The absence of handheld mode specifications is the most conspicuous gap in Capcom’s disclosure. If the Switch 2 can maintain 4K/60 docked, the handheld mode will almost certainly drop to 1440p or 1080p with DLSS upscaling to preserve battery life. Nintendo has historically prioritized 2–6 hours of battery life in handheld mode, and a native 4K render would drain a standard lithium-ion cell in under an hour. The handheld resolution will be the true test of whether the Switch 2 is a generational leap or an incremental upgrade.
What Comes Next
The Onimusha reveal is a tactical leak from Capcom, designed to build confidence among third-party developers and investors ahead of Nintendo’s formal announcement. Here is what to watch:
- Nintendo’s official Switch 2 reveal (by March 31, 2025): Nintendo President Shuntaro Furukawa has stated the company will announce the next-generation console within the current fiscal year. Expect a full hardware spec sheet, including GPU clock speeds, RAM configuration, and storage type — likely UFS 3.1 or NVMe SSD.

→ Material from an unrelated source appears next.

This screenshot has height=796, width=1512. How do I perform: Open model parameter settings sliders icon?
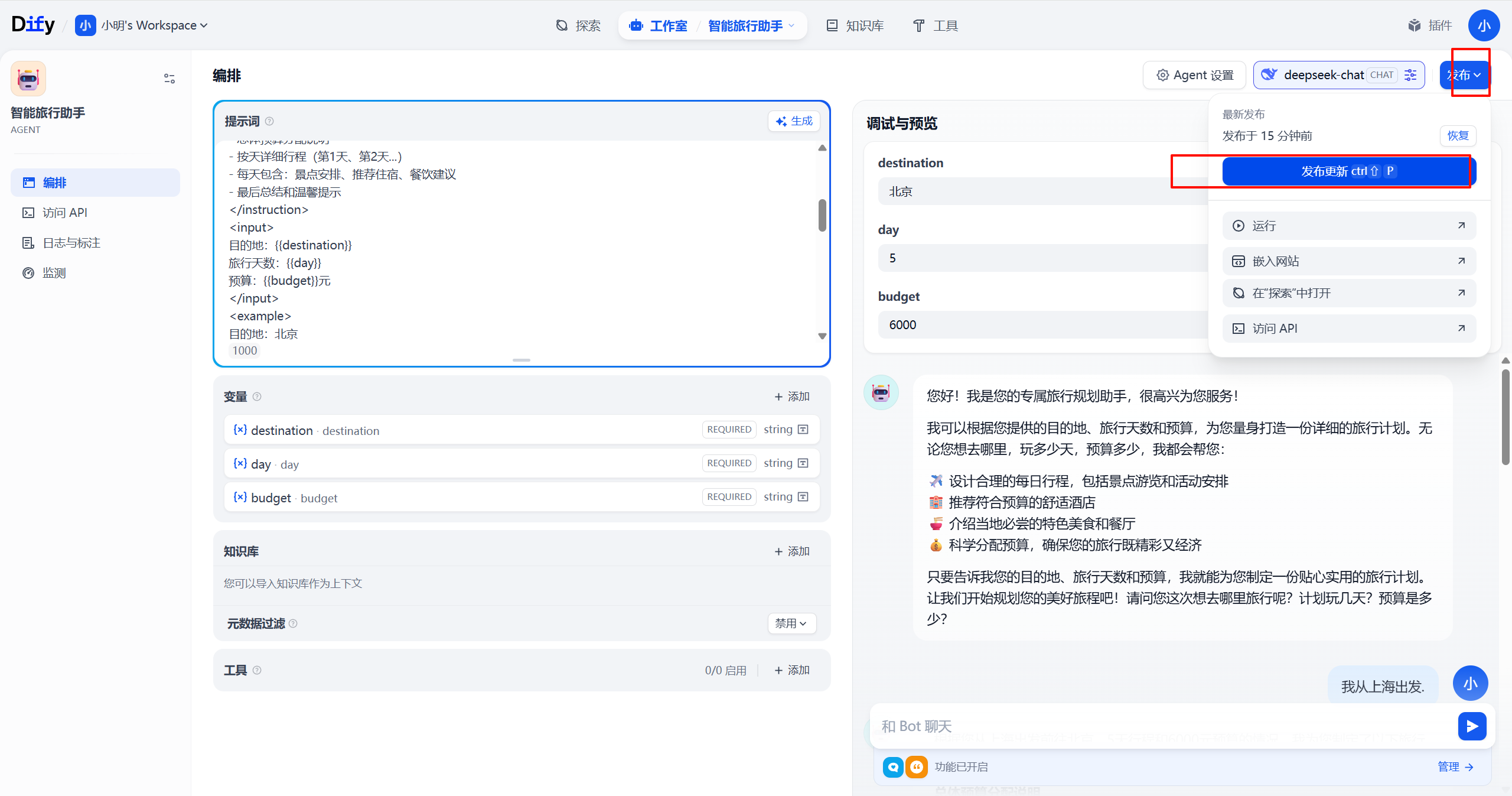(1410, 75)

- Digital Foundry’s technical analysis (late 2025): The gaming hardware analysis group will almost certainly obtain a dev kit or retail unit and run frame-rate tests. Their benchmarks will validate or refute Capcom’s 4K/60 claim.
- Capcom’s full Onimusha gameplay reveal (likely E3/Gamescom 2025): A public demo will show whether the 4K/60 target holds under stress — particularly in combat sequences with multiple enemies and particle effects.

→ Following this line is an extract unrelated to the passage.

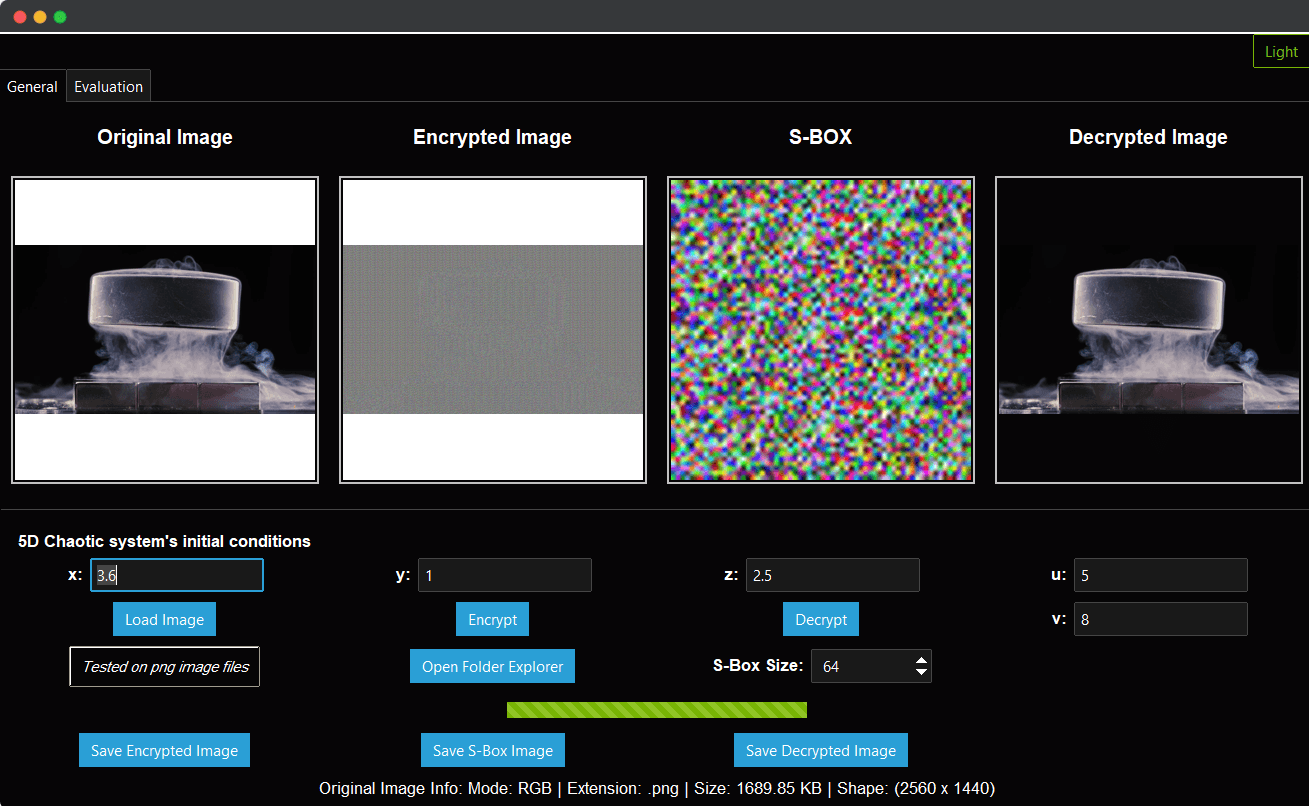Increase S-Box Size with the up arrow
The height and width of the screenshot is (806, 1309).
click(x=921, y=660)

- Pricing and launch date confirmation (mid-2025): Analysts at IDC and Ampere Analysis predict a $399–$449 price point for the Switch 2, with a September–November 2026 launch window to coincide with Onimusha: Way of the Sword.
The Bigger Picture
This story sits at the intersection of two broader trends: Cross-Generation Parity and AI-Assisted Rendering. The 4K/60 target on a handheld hybrid device is only plausible because of NVIDIA’s DLSS 3 technology, which uses AI to reconstruct lower-resolution frames into near-native 4K images. This marks the first time a Nintendo console will rely on machine learning for real-time rendering, a shift that will affect every third-party port for the next decade.
The second trend is Capcom’s strategic pivot toward simultaneous multi-platform releases. The company has moved away from timed exclusivity deals (except for Monster Hunter Rise on Switch in 2021) and now launches all major titles on PlayStation 5, Xbox Series X|S, PC, and Nintendo Switch 2 on the same day. Onimusha: Way of the Sword being a launch window title for Switch 2 signals that Capcom views Nintendo’s next hardware as a viable primary platform — not a secondary port target.
Key Takeaways
- [4K/60 Confirmed]: Capcom’s Onimusha: Way of the Sword will run at native 4K resolution and 60 frames per second on the Nintendo Switch 2 in docked mode, matching PS5 and Xbox Series X performance.
- [DLSS 3 Required]: This performance level is unattainable without NVIDIA’s AI upscaling technology, confirming the Switch 2 will use a custom Tegra T239 chip with DLSS 3 support.
- [Handheld Mode Unknown]: Capcom has not disclosed the handheld mode resolution or frame rate, which will determine whether the Switch 2 is a true generational leap or a compromised hybrid.
- [Third-Party Confidence]: Capcom’s willingness to publicly commit to a 4K/60 target before Nintendo’s formal announcement signals strong developer confidence in the Switch 2’s hardware capabilities.